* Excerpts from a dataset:
**********
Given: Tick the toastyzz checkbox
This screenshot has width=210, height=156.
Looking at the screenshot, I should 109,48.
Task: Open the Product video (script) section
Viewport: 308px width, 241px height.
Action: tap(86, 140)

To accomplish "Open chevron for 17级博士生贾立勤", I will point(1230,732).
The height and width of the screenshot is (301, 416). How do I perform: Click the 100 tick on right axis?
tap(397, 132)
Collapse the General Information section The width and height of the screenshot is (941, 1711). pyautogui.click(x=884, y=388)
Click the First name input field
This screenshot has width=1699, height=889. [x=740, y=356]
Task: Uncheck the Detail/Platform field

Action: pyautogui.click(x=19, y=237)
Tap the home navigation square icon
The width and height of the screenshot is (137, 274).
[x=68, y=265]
**********
* Assigned task: Write out every line of the data exactly, leaving nothing out.

* Answer space:
Given: Tick the toastyzz checkbox
This screenshot has width=210, height=156.
Looking at the screenshot, I should 109,48.
Task: Open the Product video (script) section
Viewport: 308px width, 241px height.
Action: tap(86, 140)

To accomplish "Open chevron for 17级博士生贾立勤", I will point(1230,732).
The height and width of the screenshot is (301, 416). How do I perform: Click the 100 tick on right axis?
tap(397, 132)
Collapse the General Information section The width and height of the screenshot is (941, 1711). pyautogui.click(x=884, y=388)
Click the First name input field
This screenshot has width=1699, height=889. [x=740, y=356]
Task: Uncheck the Detail/Platform field

Action: pyautogui.click(x=19, y=237)
Tap the home navigation square icon
The width and height of the screenshot is (137, 274).
[x=68, y=265]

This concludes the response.